Afrik.com : On sent que désormais les Tunisiens veulent avoir le contrôle du milieu politique. A quel moment laisserez-vous le gouvernement se reformer sans manifester ?
Hamadi Kaloutcha : « Quand ils arrêteront de vouloir imposer des trucs « à la con ». Nous, ce qu’on veut c’est une réorganisation totale du milieu politique. Que la constitution soit abrogée au profit d’une nouvelle constitution. Celle qui régit actuellement la Tunisie a été faite sur mesure pour Ben Ali, de ce fait elle est devenue caduque à ce jour.»
Afrik.com : Etes-vous optimiste quant à cette réorganisation politique ?
Hamadi Kaloutcha : « Ce qu’on pensait devoir prendre plusieurs mois, s’accélère plus vite que prévu. Donc oui, je suis optimiste. »
Afrik.com : Certains Tunisiens reviennent sur leur position et commencent à regretter l’époque Ben Ali. Qu’en pensez-vous ?
Hamadi Kaloutcha : « Il faut savoir que pendant le régime, le peuple ne se mêlait pas des affaires politiques. Chaque Tunisien vivait sa petite vie tranquillement sans avoir à se soucier des décisions qui étaient prises par le gouvernement. Aujourd’hui tout à basculé, et nous sommes tous concernés par ce qui se passe, même ceux qui n’ont rien demandé. Les médias parlent sans cesse de la Tunisie et de Ben Ali, on ne voit que ça a la télé. C’est bien de parler de la Tunisie et de notre révolution, mais il y a certaines limites, beaucoup de médias racontent un peu tout et n’importe quoi ! Et ces Tunisiens en ont un peu marre… »
Afrik.com : Pendant les révoltes, la police s’est comportée de manière brutale envers les manifestants. Certains policiers ont même fait usage de leurs armes. Quel image avez-vous d’elle maintenant ?

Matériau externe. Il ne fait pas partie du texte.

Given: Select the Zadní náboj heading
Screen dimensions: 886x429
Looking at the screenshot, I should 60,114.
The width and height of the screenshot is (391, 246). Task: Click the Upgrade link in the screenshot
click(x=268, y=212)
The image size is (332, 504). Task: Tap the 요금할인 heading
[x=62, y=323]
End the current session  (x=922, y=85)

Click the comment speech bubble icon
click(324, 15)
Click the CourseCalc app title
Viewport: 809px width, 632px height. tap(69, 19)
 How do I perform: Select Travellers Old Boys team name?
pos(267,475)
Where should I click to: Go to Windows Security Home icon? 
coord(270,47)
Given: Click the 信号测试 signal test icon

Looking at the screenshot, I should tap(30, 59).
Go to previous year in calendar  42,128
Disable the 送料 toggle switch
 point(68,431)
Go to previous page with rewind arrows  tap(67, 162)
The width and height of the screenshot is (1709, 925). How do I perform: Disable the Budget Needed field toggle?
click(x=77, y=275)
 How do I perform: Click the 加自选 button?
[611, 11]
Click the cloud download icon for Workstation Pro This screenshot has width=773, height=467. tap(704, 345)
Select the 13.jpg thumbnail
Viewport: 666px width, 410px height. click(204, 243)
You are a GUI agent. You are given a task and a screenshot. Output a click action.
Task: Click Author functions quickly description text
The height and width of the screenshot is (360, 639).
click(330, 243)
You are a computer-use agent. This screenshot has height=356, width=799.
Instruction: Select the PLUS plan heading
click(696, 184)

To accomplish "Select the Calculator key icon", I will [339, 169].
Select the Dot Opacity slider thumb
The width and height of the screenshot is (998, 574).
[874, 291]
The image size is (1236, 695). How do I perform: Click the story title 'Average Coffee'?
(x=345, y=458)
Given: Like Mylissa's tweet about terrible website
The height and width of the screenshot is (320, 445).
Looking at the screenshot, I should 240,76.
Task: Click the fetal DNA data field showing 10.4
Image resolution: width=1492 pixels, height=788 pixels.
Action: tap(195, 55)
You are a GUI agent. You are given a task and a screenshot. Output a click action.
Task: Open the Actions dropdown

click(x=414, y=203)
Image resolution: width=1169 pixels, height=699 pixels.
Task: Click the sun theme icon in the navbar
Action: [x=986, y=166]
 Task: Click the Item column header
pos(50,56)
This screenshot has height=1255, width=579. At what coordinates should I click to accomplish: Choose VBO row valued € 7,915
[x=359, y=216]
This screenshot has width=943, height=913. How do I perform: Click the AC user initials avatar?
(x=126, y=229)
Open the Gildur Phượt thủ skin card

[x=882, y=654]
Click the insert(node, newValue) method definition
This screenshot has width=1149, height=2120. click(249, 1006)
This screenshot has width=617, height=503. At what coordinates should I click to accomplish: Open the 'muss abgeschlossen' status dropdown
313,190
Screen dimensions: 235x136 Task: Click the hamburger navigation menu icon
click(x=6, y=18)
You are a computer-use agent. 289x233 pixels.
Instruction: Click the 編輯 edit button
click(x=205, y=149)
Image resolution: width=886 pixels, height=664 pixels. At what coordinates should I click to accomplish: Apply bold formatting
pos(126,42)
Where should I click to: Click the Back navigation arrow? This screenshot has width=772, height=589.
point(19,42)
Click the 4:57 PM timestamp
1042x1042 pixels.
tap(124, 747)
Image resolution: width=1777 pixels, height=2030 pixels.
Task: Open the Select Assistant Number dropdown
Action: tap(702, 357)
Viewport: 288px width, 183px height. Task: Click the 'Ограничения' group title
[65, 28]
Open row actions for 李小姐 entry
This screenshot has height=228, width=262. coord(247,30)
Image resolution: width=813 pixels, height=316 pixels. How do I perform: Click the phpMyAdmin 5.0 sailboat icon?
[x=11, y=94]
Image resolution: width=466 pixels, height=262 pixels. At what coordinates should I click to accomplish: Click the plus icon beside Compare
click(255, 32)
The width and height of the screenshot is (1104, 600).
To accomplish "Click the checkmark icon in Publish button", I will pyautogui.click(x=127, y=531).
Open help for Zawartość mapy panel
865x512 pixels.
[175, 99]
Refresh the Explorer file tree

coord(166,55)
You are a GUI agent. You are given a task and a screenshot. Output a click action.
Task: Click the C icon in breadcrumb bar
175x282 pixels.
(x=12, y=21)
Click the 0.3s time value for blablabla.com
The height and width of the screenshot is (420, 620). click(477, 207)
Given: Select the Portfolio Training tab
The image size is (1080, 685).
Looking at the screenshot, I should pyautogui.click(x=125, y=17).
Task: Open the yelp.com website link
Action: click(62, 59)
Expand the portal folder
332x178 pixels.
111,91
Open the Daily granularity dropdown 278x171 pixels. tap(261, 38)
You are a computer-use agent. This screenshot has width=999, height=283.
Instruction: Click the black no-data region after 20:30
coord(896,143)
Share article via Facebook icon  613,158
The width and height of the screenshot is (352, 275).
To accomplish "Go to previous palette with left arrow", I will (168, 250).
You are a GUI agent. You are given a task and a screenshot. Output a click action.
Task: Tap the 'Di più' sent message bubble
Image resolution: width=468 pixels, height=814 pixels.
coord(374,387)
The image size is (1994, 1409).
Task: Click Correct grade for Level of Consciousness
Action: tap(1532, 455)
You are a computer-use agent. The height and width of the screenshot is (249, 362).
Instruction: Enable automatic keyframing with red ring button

Hamadi Kaloutcha : « La police avait reçu l’ordre de disperser les manifestants. Mais aucun ordre explicite direct de la part du Ministère de l’Intérieur n’a été donné quant à l’usage de l’arme à feu. En temps normal, l’étui d’un policier tunisien est vide ! Et à ce moment-là, ils ont reçu des armes à feu avec des indications très floues sur leur utilisation. En gros c’était : fais ce que bon te semble. Le ministre de l’intérieur lui-même n’arrivait pas à contrôler son organisation. Du coup, certains en ont profité pour jouer les cow-boys et violenter les manifestants. Je n’en voyais vraiment pas l’intérêt sachant qu’on intervenait pacifiquement ! La police était l’organe central du pouvoir de Ben Ali. Aujourd’hui elle est donc très mal vue et peu respectée. Ce qu’il faut, c’est réorganiser ce milieu, à commencer par remplacer leur tenue qui renvoie l’image de la police Ben Ali. »
Afrik.com : Et l’image de l’armée ?
Hamadi Kaloutcha : « Elle a été notre alliée ! elle s’est rangée de notre côté et nous a soutenus pendant les révoltes. On a une très bonne image d’elle. »
Afrik.com : A part l’avenue Bourguiba, Tunis semble être devenue une ville morte et particulièrement le soir. Ne pensez-vous pas que cela peut être un facteur négatif pour la relance du tourisme par exemple ?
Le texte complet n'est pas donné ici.